Contemporary Muslim World
Surviving Repression
The Egyptian Muslim Brotherhood After The 2013 Coup
Author(s): Lucia Ardovini
Reviewed by: Mushtaq Ul Haq Ahmad Sikander
Review
Reviewed by: Mushtaq Ul Haq Ahmad Sikander – Srinagar, Kashmir
Published by: Manchester, Manchester University Press, 2022, 158pp. ISBN: 978-1526149299.
The Muslim Brotherhood (MB) is a contemporary revivalist movement which has played an important role in promoting Islamic consciousness in the Arab world. This movement has always believed in playing an active and prominent role in politics and its political activism has led to the persecution of its leaders and cadres at the hands of military dictators. The Arab Spring heralded a new era of democracy that made it possible for MB to win in the first democratic election in Egypt and form a government. The government lasted only for a short time, because the Egyptian deep state and other vested interests came together to mount a military coup against the legally and legitimately elected government of MB. The coup was brutal because the military under Abdul Fateh Al Sisi destroyed any vestiges of MB. MB cadres and families were killed in 2013, particularly at Raba’a massacre on 14 August, 2013, an ultimately the persecution resulted in thousands of civilian deaths. Islamist politics changed in the aftermath of the Arab Spring. MB is now banned in Egypt but it still remains a significant Islamist movement.

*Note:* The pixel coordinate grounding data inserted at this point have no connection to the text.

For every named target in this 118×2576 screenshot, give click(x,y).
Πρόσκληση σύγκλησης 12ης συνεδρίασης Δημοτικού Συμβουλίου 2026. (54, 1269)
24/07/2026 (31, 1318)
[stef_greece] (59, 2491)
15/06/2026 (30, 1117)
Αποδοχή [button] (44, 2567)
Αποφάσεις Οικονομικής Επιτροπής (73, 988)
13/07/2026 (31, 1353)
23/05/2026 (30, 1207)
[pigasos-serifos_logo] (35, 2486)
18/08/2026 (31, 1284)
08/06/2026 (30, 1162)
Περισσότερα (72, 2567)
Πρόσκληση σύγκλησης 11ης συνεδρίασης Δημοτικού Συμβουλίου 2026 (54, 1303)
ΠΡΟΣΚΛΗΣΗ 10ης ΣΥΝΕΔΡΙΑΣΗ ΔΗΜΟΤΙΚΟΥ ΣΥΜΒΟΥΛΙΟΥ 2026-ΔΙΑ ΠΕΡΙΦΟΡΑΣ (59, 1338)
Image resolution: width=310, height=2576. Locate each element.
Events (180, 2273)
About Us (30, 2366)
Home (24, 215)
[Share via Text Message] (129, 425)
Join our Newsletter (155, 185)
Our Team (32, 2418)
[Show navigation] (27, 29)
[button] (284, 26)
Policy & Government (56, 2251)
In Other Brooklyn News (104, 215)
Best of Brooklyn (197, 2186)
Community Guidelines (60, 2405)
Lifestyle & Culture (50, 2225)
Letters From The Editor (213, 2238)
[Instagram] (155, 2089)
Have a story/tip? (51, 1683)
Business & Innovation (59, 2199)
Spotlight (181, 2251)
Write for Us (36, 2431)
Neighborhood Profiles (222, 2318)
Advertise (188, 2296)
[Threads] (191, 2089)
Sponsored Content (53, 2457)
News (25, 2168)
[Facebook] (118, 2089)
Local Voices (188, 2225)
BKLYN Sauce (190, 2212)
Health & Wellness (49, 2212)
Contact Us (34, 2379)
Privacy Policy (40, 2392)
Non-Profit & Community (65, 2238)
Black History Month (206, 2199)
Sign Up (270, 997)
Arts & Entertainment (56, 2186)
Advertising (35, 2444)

In her Introduction, Lucia Ardovini describes the challenges MB faced while trying to balance its preaching and political activities in the process of restructuring MB and forming its political party, the Freedom and Justice Party (FJP). By all accounts MB is not a revolutionary but evolutionary organization that tries to implement a bottom-up approach of Islamization (p.21), although its hierarchal structure caused problems for its reform attempts. Indeed, there is a subtle clash within MB between the reformists and conservatives.